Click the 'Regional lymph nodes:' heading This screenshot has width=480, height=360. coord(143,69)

___

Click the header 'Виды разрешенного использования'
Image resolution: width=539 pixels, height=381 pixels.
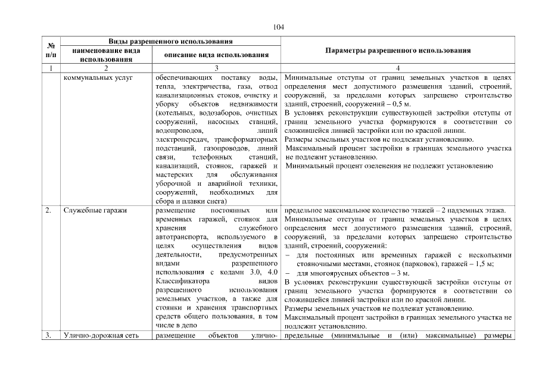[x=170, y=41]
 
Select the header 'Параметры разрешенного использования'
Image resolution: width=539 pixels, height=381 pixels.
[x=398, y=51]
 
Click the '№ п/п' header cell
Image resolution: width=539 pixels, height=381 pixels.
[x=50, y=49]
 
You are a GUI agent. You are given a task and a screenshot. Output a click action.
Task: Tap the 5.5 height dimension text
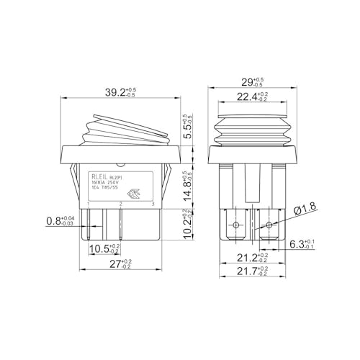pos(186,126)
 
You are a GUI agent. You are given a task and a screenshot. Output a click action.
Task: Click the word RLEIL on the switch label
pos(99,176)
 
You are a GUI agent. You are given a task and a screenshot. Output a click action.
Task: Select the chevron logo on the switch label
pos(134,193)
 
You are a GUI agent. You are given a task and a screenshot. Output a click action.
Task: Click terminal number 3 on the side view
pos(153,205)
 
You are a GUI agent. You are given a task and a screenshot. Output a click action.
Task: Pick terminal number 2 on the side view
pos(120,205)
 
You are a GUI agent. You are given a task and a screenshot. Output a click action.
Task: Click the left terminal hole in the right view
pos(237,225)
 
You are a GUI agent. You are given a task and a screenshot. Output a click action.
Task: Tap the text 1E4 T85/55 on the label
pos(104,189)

___

**CONSIGNE:** Dans la partie des enregistrements qui commence à la ligne contenant « Click the header » et se termine à la ligne contenant « pos(120,205) », remplacez « side view » par « front view » sans rien modifier d'autre. Reproduisez uniquement cette partie, sans les images.

**RÉSULTAT OBTENU:**
Click the header 'Виды разрешенного использования'
Image resolution: width=539 pixels, height=381 pixels.
[x=170, y=41]
 
Select the header 'Параметры разрешенного использования'
Image resolution: width=539 pixels, height=381 pixels.
[x=398, y=51]
 
Click the '№ п/п' header cell
Image resolution: width=539 pixels, height=381 pixels.
[x=50, y=49]
 
You are a GUI agent. You are given a task and a screenshot. Output a click action.
Task: Tap the 5.5 height dimension text
pos(186,126)
 
You are a GUI agent. You are given a task and a screenshot. Output a click action.
Task: Click the word RLEIL on the switch label
pos(99,176)
 
You are a GUI agent. You are given a task and a screenshot. Output a click action.
Task: Select the chevron logo on the switch label
pos(134,193)
 
You are a GUI agent. You are given a task and a screenshot. Output a click action.
Task: Click terminal number 3 on the front view
pos(153,205)
 
You are a GUI agent. You are given a task and a screenshot. Output a click action.
Task: Pick terminal number 2 on the front view
pos(120,205)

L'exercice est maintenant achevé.